If you do go to the store, don't waste your money on the feeder pyramids, or even an automatic feeder. The former pollutes the water, and the feeders tend to do that or worse. Very unreliable.


----------



## InvertedVantage (Aug 23, 2011)

I've left the tank before for two weeks without changing the water (usually it's every week but sometimes things get in the way), I'm not so worried about that; I didn't notice any issues by the time I switched the water. It's the feeding that has me concerned.


----------



## 1fish2fish (Sep 10, 2009)

There are automatic feeders you can get. I don't know how well this one works but it might be worth a try..
http://www.amazon.com/Zoo-Med-BettaMatic-Automatic-Feeder/dp/B0049U45K8

Normally I would recommend not feeding your betta while you are gone but 2 weeks is a long time and very hard on your fish. So what I suggest is doing a 100% water change the day you leave (don't feed this day) set up the automatic feeder to just expel one or two pellets a day and change the water as soon as you get home.

It's not an ideal situation but I think it will work.

Edit.. This one is more expensive but has MUCH better reviews. http://www.amazon.com/Everyday-Feeder-Programmable-Automatic-Dispenser/dp/B001F2117I


----------



## InvertedVantage (Aug 23, 2011)

Thanks for the advice. I'll look into automatic feeders. I'm going to ask some roommates of friends to see if they might be willing, but I'd like to have a backup plan just in case.


----------



## Kytkattin (May 15, 2011)

Ghost shrimp might work. Though if he is in good health, he should be fine for 2 weeks. I have left my fish for almost that long, and one is quite old. They are tougher than we give them credit. 

Honestly, I have never heard any good things about automatic feeders. They tend to mold, overfeed, or both! IMO, you are more likely to come back to a dead fish from that, than just a hungry one. Plus if he isn't eating the water quality will stay higher.


----------



## EvilVOG (Nov 23, 2011)

anyone have an opinion of the gel vacation feeders out there?


----------



## Myates (Aug 2, 2011)

Sometimes those automatic feeders end up dumping all of the food in at once.. too many horror stories here on the forums about them.. but as 1fish said.. 2 weeks is a risk. 
If you have a few bucks to spare- can buy a small or medium kritter keeper from PetCo for less then $10 and just take him with you  
Otherwise, I would see if a friend could feed him a few times while you are away, making sure they know exactly how much to feed. 
As mentioned before, do a 100% the day before you leave, and when you come back, because 2 weeks is a long time to go without a water change.

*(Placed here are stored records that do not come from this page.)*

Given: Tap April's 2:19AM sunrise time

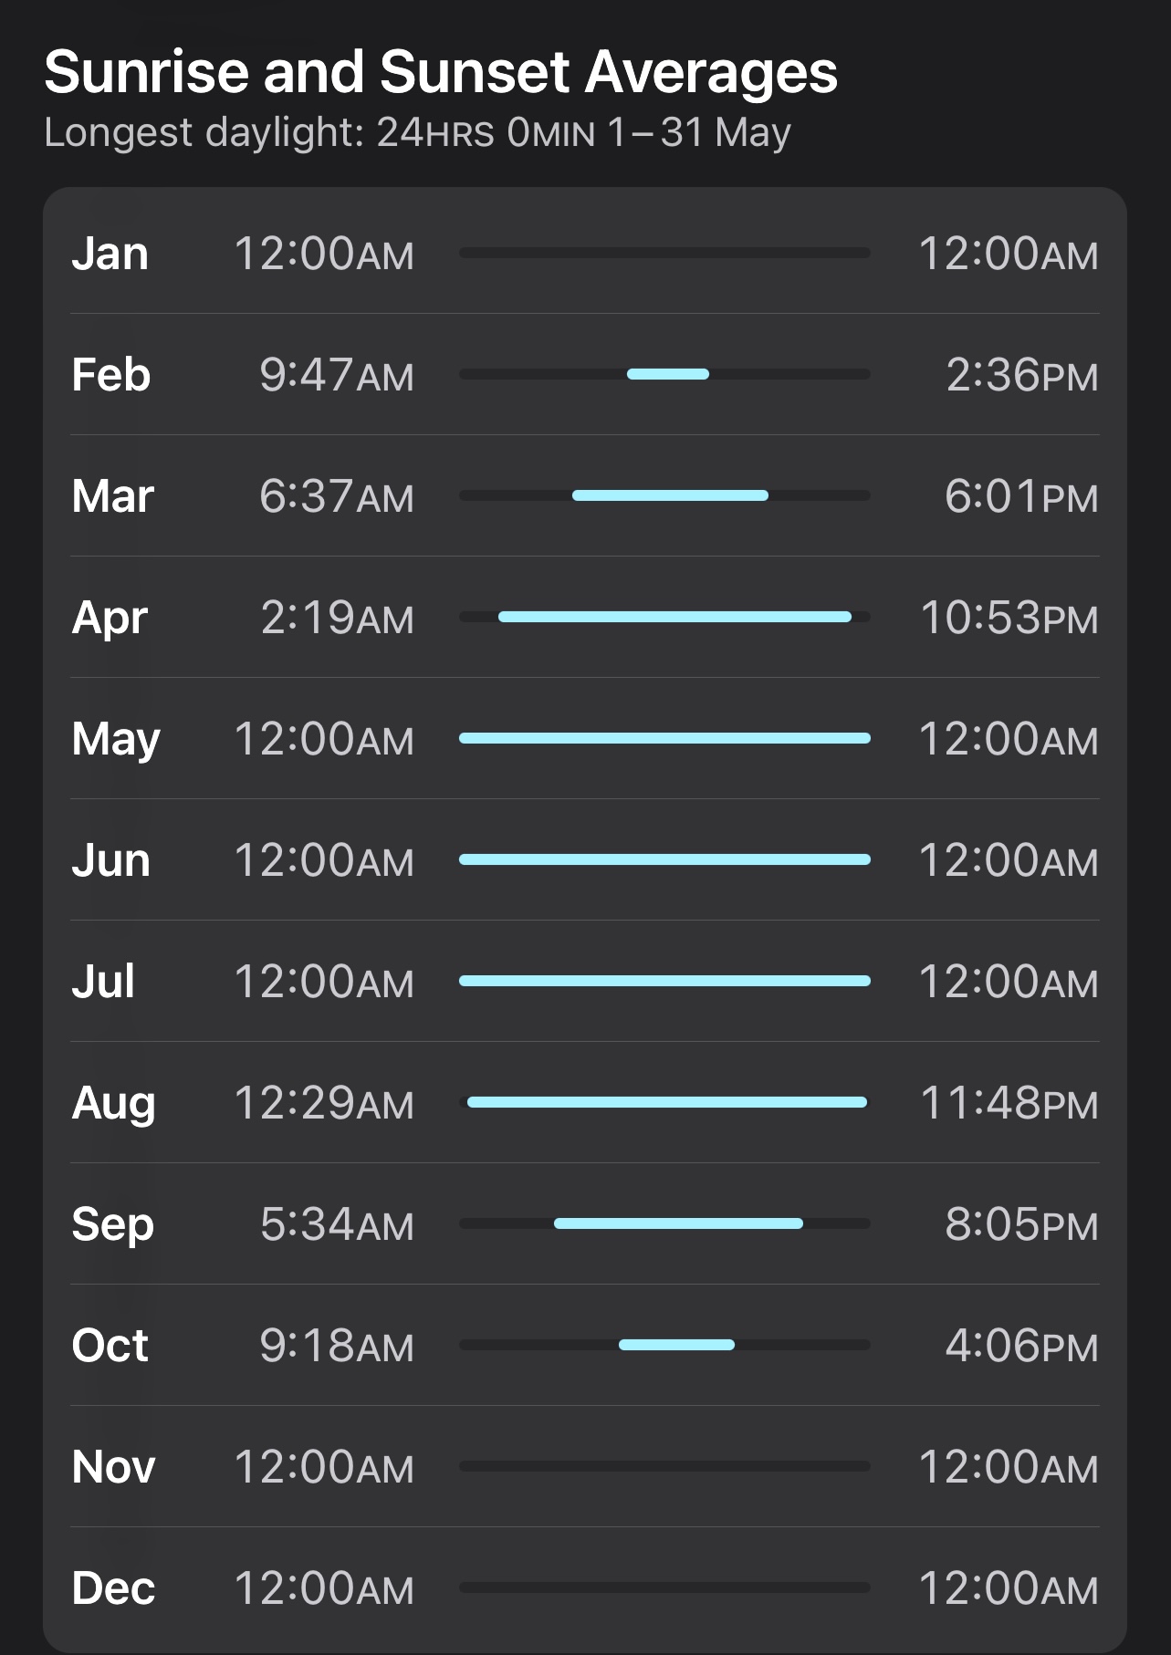Looking at the screenshot, I should (338, 618).

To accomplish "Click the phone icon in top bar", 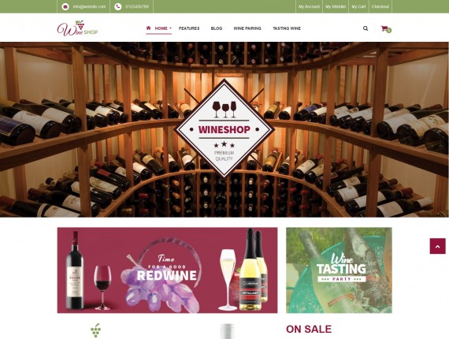I will (x=117, y=6).
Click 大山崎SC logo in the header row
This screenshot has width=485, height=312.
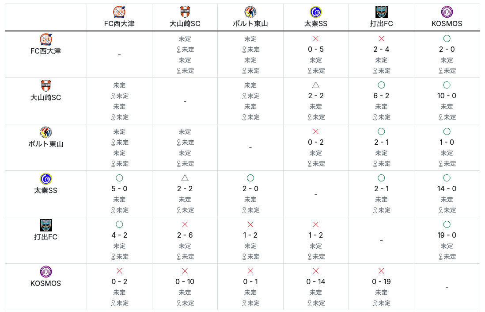[x=185, y=12]
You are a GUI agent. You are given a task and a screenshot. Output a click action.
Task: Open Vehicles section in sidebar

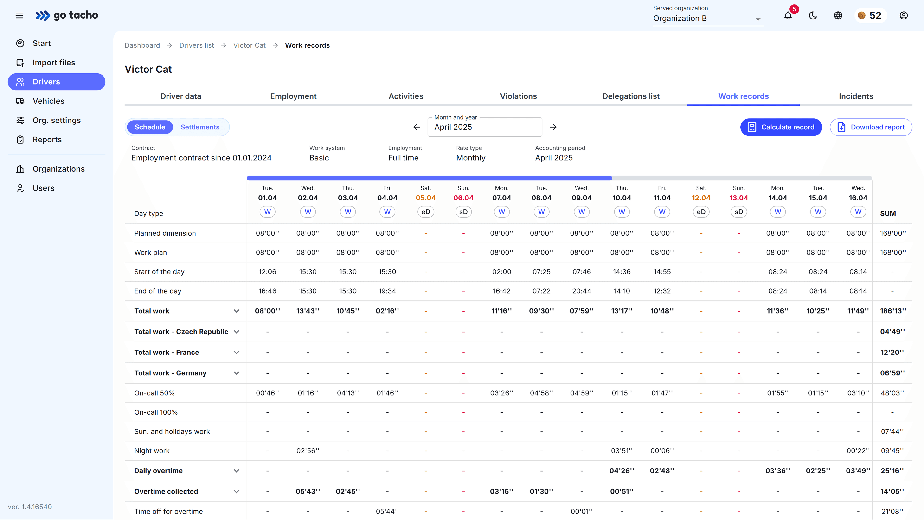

As for the gel ones.. I wouldn't trust them.. just like the pyramid feeders and such, they may pollute the water too much, especially a smaller tank.


----------



## Kytkattin (May 15, 2011)

Plus as someone who tries to eat naturally and feed my fish the same, the idea of the gel stuff is terrifying. If it doesn't decay, what does it do in the body?!?


----------